Critical Steps for Enhancing 3rd-Party Risk ManagementChris Frenz of Mount Sinai South Nassau on Scrutinizing Vendors, Components
Recent security incidents involving third-party software, including Okta and Log4j, underscore the importance of healthcare entities taking critical steps to enhance their vendor risk management programs, says Chris Frenz, assistant vice president of IT security at New York-based hospital Mount Sinai South Nassau.
"One of the things we're doing in our third-party risk management programs is that we're starting to incorporate more SBOM [software bill of materials]-type questions in our third-party risk assessment process," Frenz says in an interview with Information Security Media Group.
"That will allow us to know which vendors to reach out to … and to better gauge our risk if one of them might be compromised."
The willingness of vendors to provide a software bill of materials for their products, including medical devices, varies from company to company, Frenz says. "The recent Log4J instance really highlighted the utility of having SBOMs for various devices and components in your environment. A lot of organizations struggle with that," he says.

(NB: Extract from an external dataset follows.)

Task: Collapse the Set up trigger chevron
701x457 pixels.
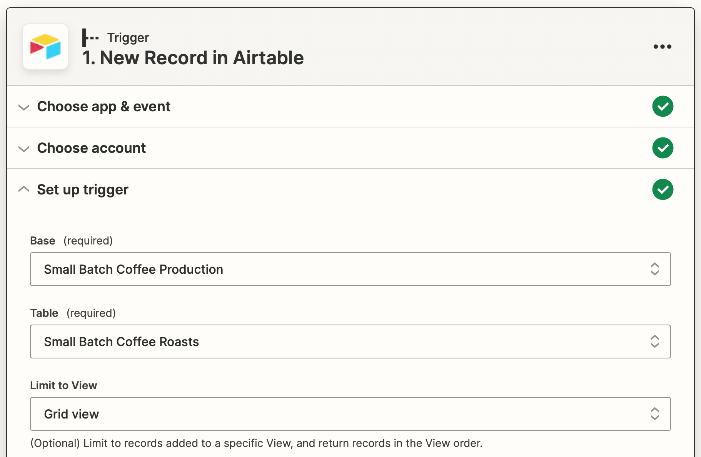Action: [x=24, y=189]
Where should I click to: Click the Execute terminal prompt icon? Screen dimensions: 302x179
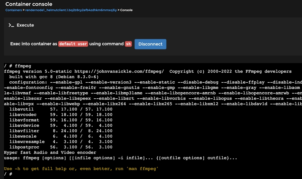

Because of the inconsistency among vendors offering SBOMs for their products, healthcare entities must be proactive in their own scrutiny of third-party software and medical devices, he says.
"Increasingly, we need to consider developing the equivalent of a software bill of materials - and ask vendors what kinds of products are commonly used in their environments, so that when the next Okta breach occurs, we can go through our listings and see [which] vendors to worry about because they use this product and might be impacted."
In the interview (see audio link below photo), Frenz also discusses:
- The importance of vendors being more transparent about software vulnerabilities;
- Patch management challenges;
- Preparing for possible cyber incidents related to the Russia-Ukraine war.
Before joining Mount Sinai South Nassau, a 455-bed acute care, teaching hospital in Oceanside, New York, Frenz was CISO at Interfaith Medical Center in Brooklyn. He has applied the zero trust model in healthcare and worked on medical device security. He is also co-author of the OWASP Secure Medical Device Deployment Standard and the OWASP Anti-Ransomware Guide.